▸ **Quoted text**
NLPwShiyi - Natural Language Processing with Shiyi

Measuring Political Subjectivity with Variational Encoding Methods

Measuring Political Subjectivity with Variational Encoding Methods
The Motivation behind This Project
Model Implementation with NumPyro

In socio-politics, quantified approaches and modeling techniques are applied in supporting and facilitating political analyses. Individuals, parties, committees and other political entities come together and try to push forward campaigns in hope to receive appropriate patrionization and support for their political agenda.

The Political Action Committees (PACs or Super PACs) amass funding resources that could benefit the elections. These type of fundings could be from other individuals, or political entities. For the sole of purpose of understanding what the processes of fund raising activities like these really are, this part of the project explores the 2021-2022 PACs financial data.

▸ **Required actions**
1 > From the page on measuring political subjectivity, list the political entities named in the sentence that begins "Individuals, parties, committees".
2 > In the page on measuring political subjectivity, find the part that opens with the words containing "NLPwShiyi - Natural" and closes with "their political agenda.". Repeat it word for word.

▸ **Data block**
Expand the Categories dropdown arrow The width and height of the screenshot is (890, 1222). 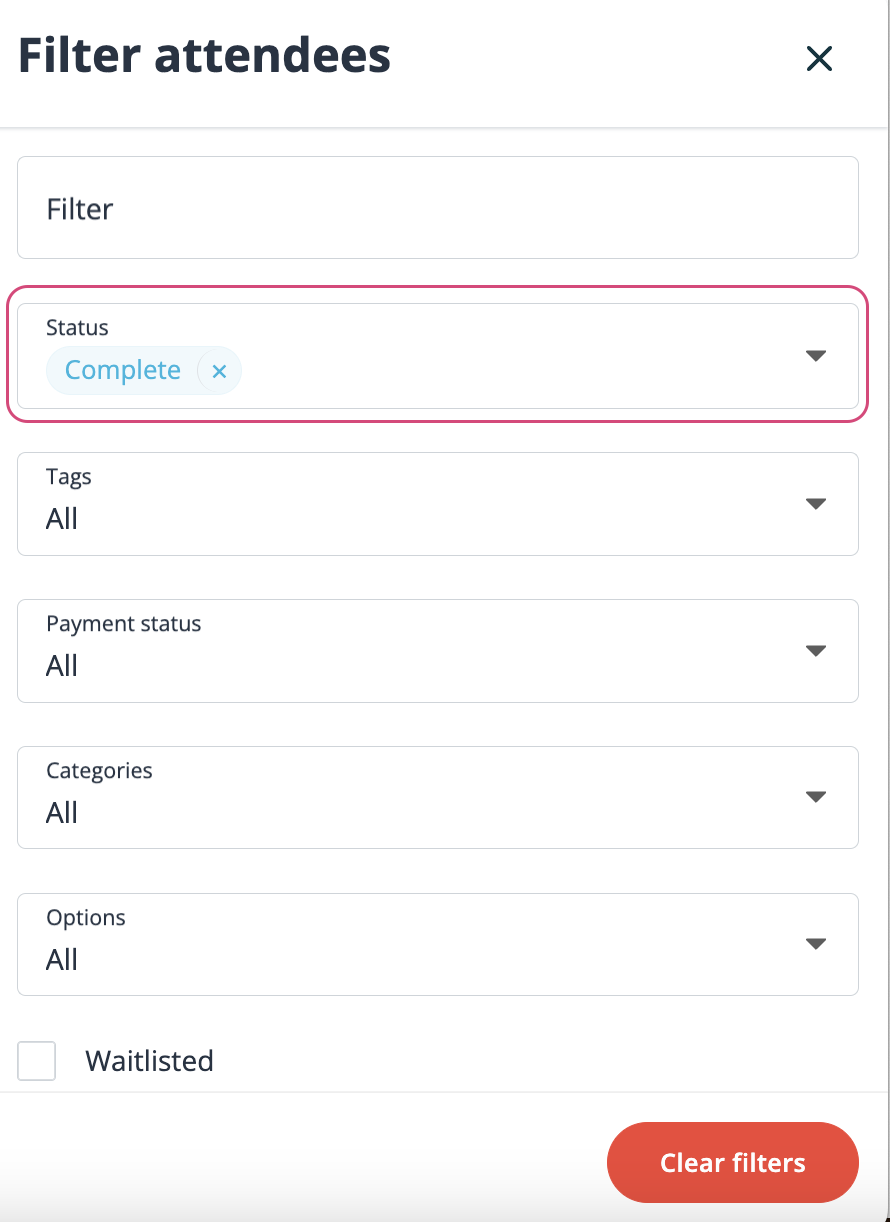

▸ **Full solutions**
1 > Individuals, parties, committees

2 >
NLPwShiyi - Natural Language Processing with Shiyi

Measuring Political Subjectivity with Variational Encoding Methods

Measuring Political Subjectivity with Variational Encoding Methods
The Motivation behind This Project
Model Implementation with NumPyro

In socio-politics, quantified approaches and modeling techniques are applied in supporting and facilitating political analyses. Individuals, parties, committees and other political entities come together and try to push forward campaigns in hope to receive appropriate patrionization and support for their political agenda.